E O MUNDO NÃO ACABOU...

Na semana que passou eu não escrevi. Também, pra quê? O mundo ia acabar mesmo! Assim, eu nem me importei quando a quarta-feira chegou e eu tinha até a noite para enviar o meu texto para a redação do jornal Gazeta do Oeste (Mossoró/RN). Na verdade, nem dei satisfação ao editor do caderno Expressão. Achei melhor não dizer nada.

Em compensação, a minha cabeça começou a bolar o que eu poderia fazer na sexta, da meia-noite até o dia amanhecer. Bem, a primeira coisa que me veio à mente foi botar em dia os assuntos amorosos. Mas depois eu pensei: já não estou com essa bola toda para poder “pôr em dia” o que o tempo tratou de colocar como “déficit” na conta do “rala e rola”. No mínimo, eu ia morrer antes da hora e, portanto, não ter o prazer de ver, ao vivo, o mundo se acabar. Então, eu optei por deixar essa parte para depois (uma prática muito comum a todos aqueles que já passaram dos... deixa pra lá!) e passei a pensar no que eu podia fazer para substituir o que é, na vida de cada ser humano, a melhor coisa do mundo. Pelo menos, neste sentido, pobre e rico, preto ou branco, feio ou bonito, todos têm o mesmo direito e prazer.

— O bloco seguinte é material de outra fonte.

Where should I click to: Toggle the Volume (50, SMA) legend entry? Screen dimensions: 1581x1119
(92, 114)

Destarte, eu me lembrei que, se o mundo não acabasse, eu, no dia 31 de dezembro, faria seis anos que tinha deixado de fumar e, de certa forma, beber. Mas, confesso, ainda trago comigo o vício nas minhas entranhas. Aí eu pensei: já que vai acabar mesmo, eu vou comprar um maço de cigarros, um litro de uísque, pegar um livro na estante – um que seja bem volumoso –, sentar-me em uma espreguiçadeira e unir o útil ao agradável. Ou seja: já que o mundo vai acabar mesmo, do câncer e da cirrose eu estou livre; por isso, tragos e tragos não vão manchar o meu pulmão e nem tampouco causar danos ao meu fígado.

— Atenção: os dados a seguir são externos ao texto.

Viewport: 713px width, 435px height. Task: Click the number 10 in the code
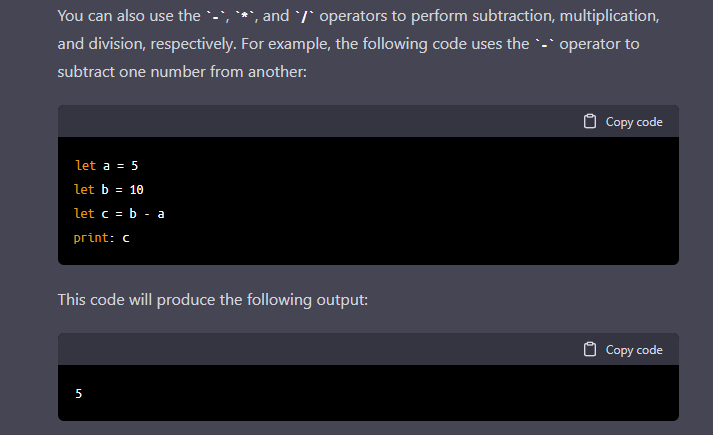point(136,190)
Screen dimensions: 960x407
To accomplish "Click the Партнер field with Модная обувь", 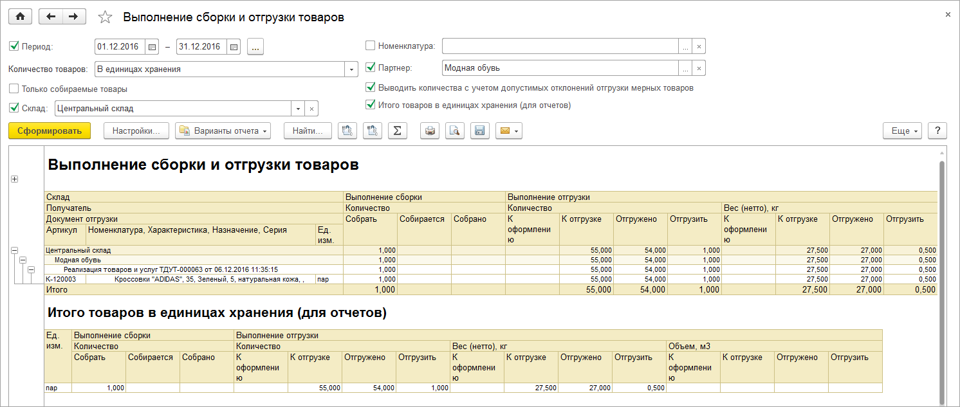I will coord(559,69).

Mas depois eu pensei melhor e vi que não era a melhor opção. Um litro de uísque iria me deixar mais bêbado do que gambá e, provavelmente, eu iria “capotar” antes de o sol nascer e, com isso, também perder o espetáculo do fim do mundo. E ainda havia o “chamego” que, mesmo não tendo “gás” para a noite toda, pelo menos, faltando uns quinze minutos para o término de tudo, eu ainda poderia “comparecer” e fazer um “agrado” e, com isso, sair por cima da “carne seca”. Dizem que o que conta é sempre a última. Se caprichada, então! – embora o tempo destinado não fosse lá essas coisas... É... eu pensei: realmente, bebida e cigarro não combinam com o fim do mundo.

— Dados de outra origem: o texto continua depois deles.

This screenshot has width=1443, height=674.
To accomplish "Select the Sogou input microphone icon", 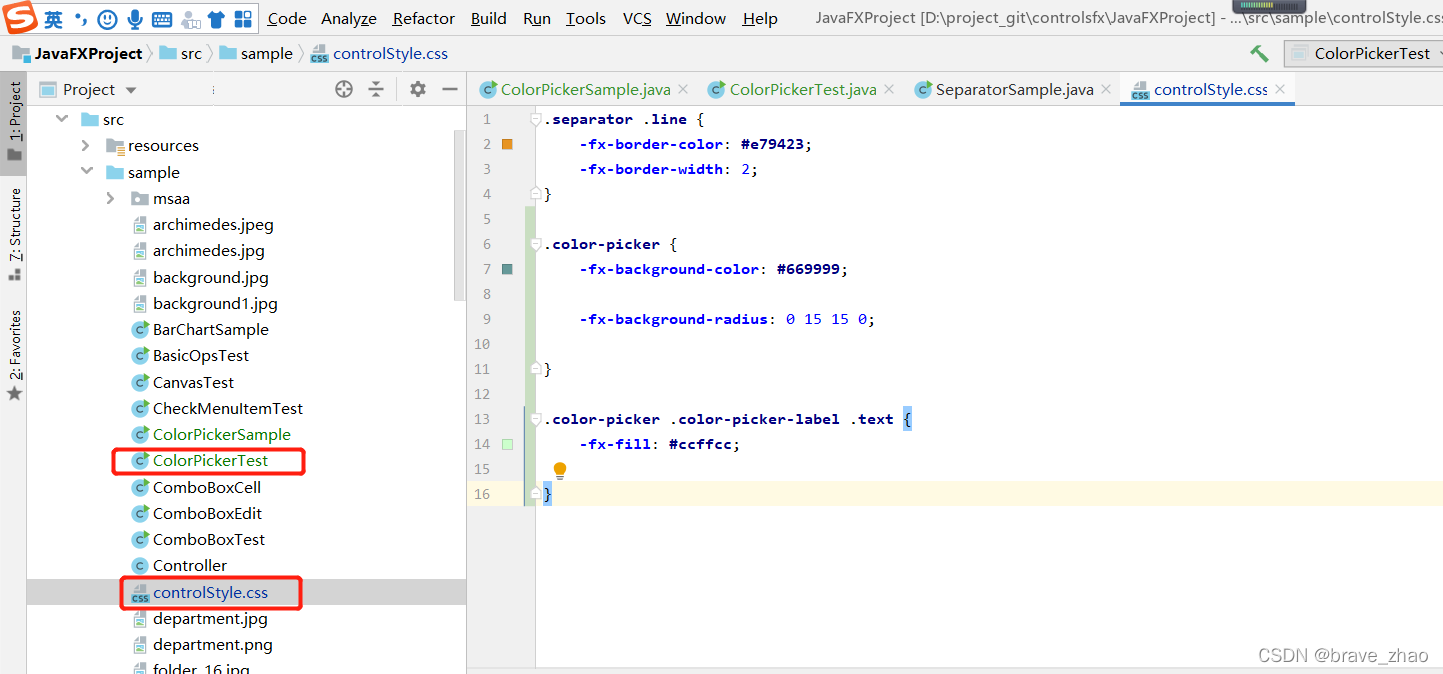I will [x=135, y=17].
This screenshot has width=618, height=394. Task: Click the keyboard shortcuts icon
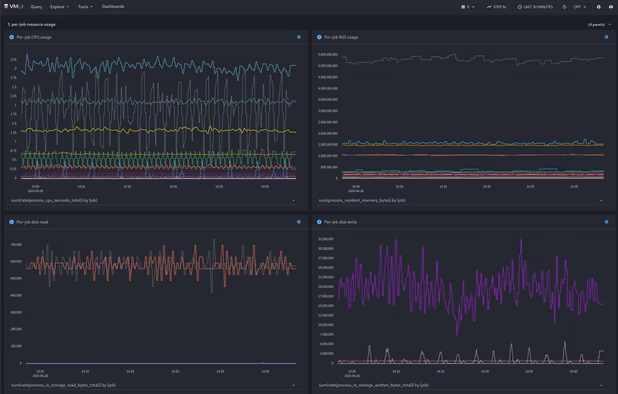pyautogui.click(x=611, y=7)
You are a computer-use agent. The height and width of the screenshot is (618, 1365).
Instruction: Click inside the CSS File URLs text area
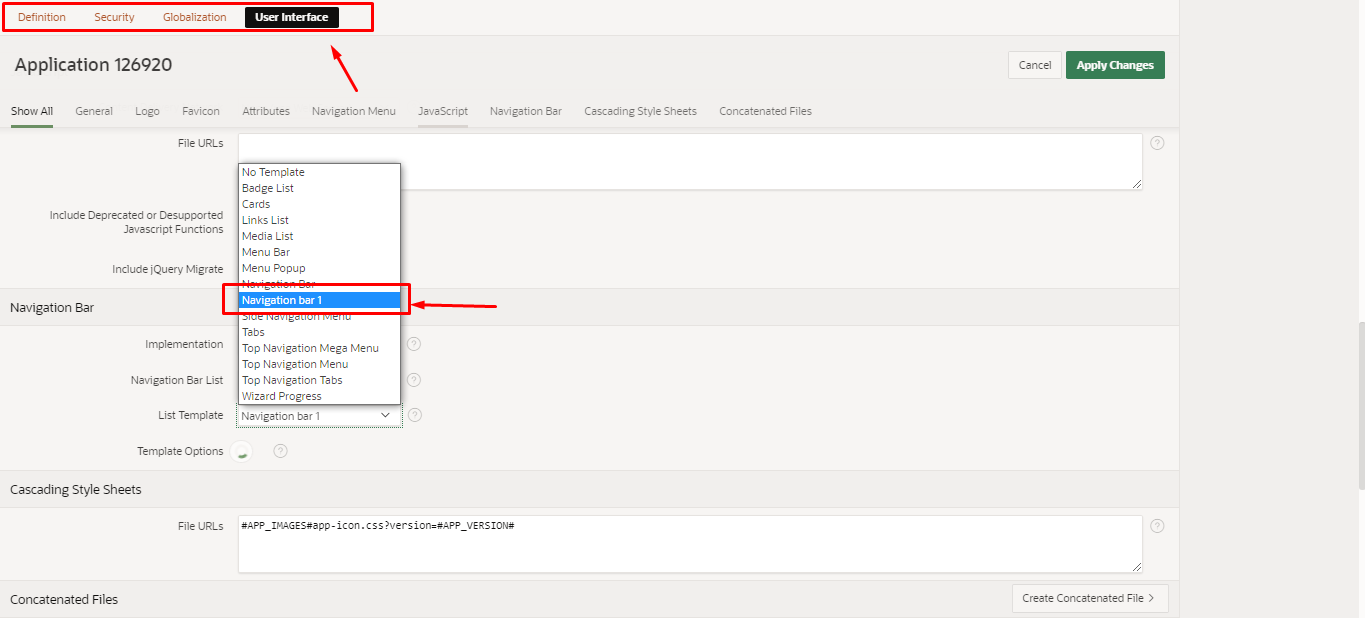coord(689,544)
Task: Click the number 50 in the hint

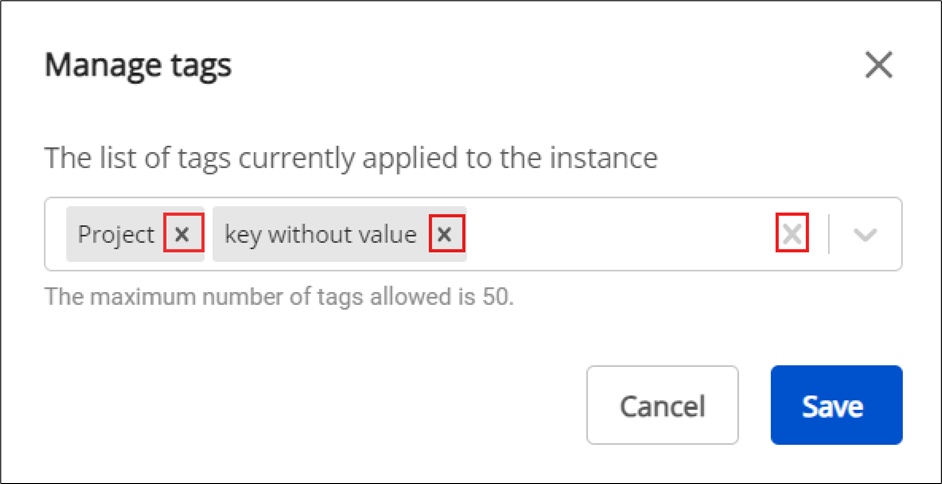Action: click(x=498, y=297)
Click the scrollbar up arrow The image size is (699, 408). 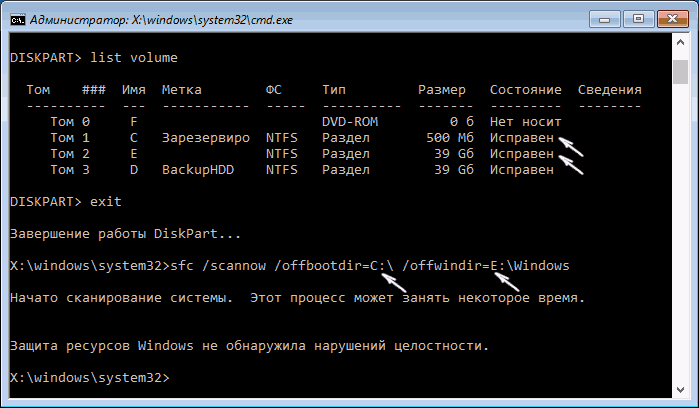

E já que o que eu mais estava fazendo era pensar em como aproveitar os últimos instantes do mundo, eu me voltei para os amigos. Sim, já tinha a solução: eu iria ligar para cada um e agradecer pela amizade e pelo carinho desses anos todos. Iria pedir desculpas pelas vezes em que fui grosseiro e os maltratei com minhas neuroses e manias. Essa era, de fato, uma boa opção de esperar para ver chegar o fim do mundo. Porém, eu fiquei, mais tarde, em dúvida: será que seria uma boa opção? Se um desses amigos me alugasse e fosse se confessar para mim? Eu, no mínimo, iria saber de muita coisa que poderia me servir, mais tarde, de boas fofocas, mas, também, iria me tirar a chance de me redimir perante o restante dos meus outros amigos. Definitivamente, não era uma boa opção. Mesmo porque, onde era que eu iria contar essas fofocas?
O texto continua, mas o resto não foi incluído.